Sat.
May 8
2021
· United Airlines will work with global firms to finance an increased use of sustainable aviation fuel
· The low-carbon fuel is derived from trash.
· It’s part of a range of measures being explored and used by the aviation industry to reduce their carbon footprint.
United Airlines said it has partnered with global firms including Nike Inc and Siemens AG in an “Eco-Skies Alliance” to finance use this year of about 3.4 million gallons of low-carbon, sustainable aviation fuel derived from trash.
Though tiny compared with the 4.3 billion gallons of jet fuel that United consumed in 2019 prior to the start of the COVID-19 pandemic, the amount triples the roughly 1 million gallons of sustainable fuel it has used each year since 2016.
Airlines have used sustainable fuel since 2008 as part of efforts to reduce outright emissions, but so far this represents barely 1% of the fuel used worldwide, industry groups say.
Chicago-based United named 11 of more than a dozen global partners for the plan but did not disclose the cost, or how much each would contribute.
Air transport accounts for 2%-3% of greenhouse gas emissions, the French aerospace association said on Tuesday. Environmental groups argue the sector’s overall contribution is higher.
Partners include companies with corporate or cargo deals with United, like Nike, Siemens, Palantir and Japan’s Takeda Pharmaceutical Co.
What is the World Economic Forum doing to reduce aviation’s carbon footprint?
As other sectors proceed to decarbonize, the aviation sector could account for a much higher share of global greenhouse gas emissions by mid-century than its 2%-3% share today. With the number of air travel passengers expected to double by 2035, there’s a strong urgency for the aviation industry to act to ensure it can meet this demand in an environmentally sustainable manner.

Sustainable aviation fuels (SAF) can reduce the life-cycle carbon footprint of aviation fuel by up to 80%, but they currently make up less than 0.1% of total aviation fuel consumption. Enabling a shift from fossil fuels to SAFs will require a significant increase in production, which is a costly investment.
The Forum’s Clean Skies for Tomorrow (CST) Coalition is a global initiative driving the transition to sustainable aviation fuels as part of the aviation industry’s ambitious efforts to achieve carbon-neutral flying.

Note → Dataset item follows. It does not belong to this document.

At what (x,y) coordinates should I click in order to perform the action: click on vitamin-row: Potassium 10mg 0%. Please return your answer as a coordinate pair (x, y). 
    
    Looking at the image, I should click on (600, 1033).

Run in collaboration with the Energy Transitions Commission and the Rocky Mountain Institute, with the Air Transport Action Group as an advisory partner, CST brings together government leaders, climate experts and CEOs from aviation, energy, finance and other sectors who agree on the urgent need to help the aviation industry reach net-zero carbon emissions by 2050.
The coalition aims to advance the commercial scale of viable production of sustainable low-carbon aviation fuels (bio and synthetic) for broad adoption in the industry by 2030. Initiatives include a mechanism for aggregating demand for carbon-neutral flying, a co-investment vehicle and geographically specific value-chain industry blueprints.

Learn more about the Clean Skies for Tomorrow Coalition’s impact and contact us to find out how you can get involved.
United said the project gives customers a way to help reduce the environmental impact of flying beyond buying carbon offsets and could help create more of a market for sustainable aviation fuels.
“We’ll see how it develops,” Chief Executive Scott Kirby told reporters. “I think there’s a huge appetite for it.”
The airline industry has focused more broadly on the purchase of carbon offsets to reduce the environmental impact of flying, pending the arrival of new technology to meet the sector’s goal of halving net emissions by 2050 versus 2005.
Environmental critics say offsets do not directly address climate goals and mask the problem of ongoing jet emissions.
United, which along with some other carriers has said it wants to cut net emissions more aggressively by 100% by 2050, has criticized offsets and announced a recent investment in “carbon-capture” technology. It has invested in a sustainable aviation fuel producer called Fulcrum BioEnergy.
“While we know that aircraft are never going to be completely decarbonized, we are not going to use offsets as the way to get to 100% green,” Kirby said.
Airline association IATA says life cycle greenhouse emissions from sustainable fuel can be at least 80% lower than normal fuel and are the only medium-term option for curbing emissions growth, since airlines cannot yet switch to electric planes.
Delta Air Lines has said it plans to replace 10% of its jet fuel, currently refined from fossil fuel, with sustainable aviation fuel by the end of 2030.
While using waste avoids taking land from food production, environmental groups like Transport & Environment say such supplies are limited and face competition from other sectors.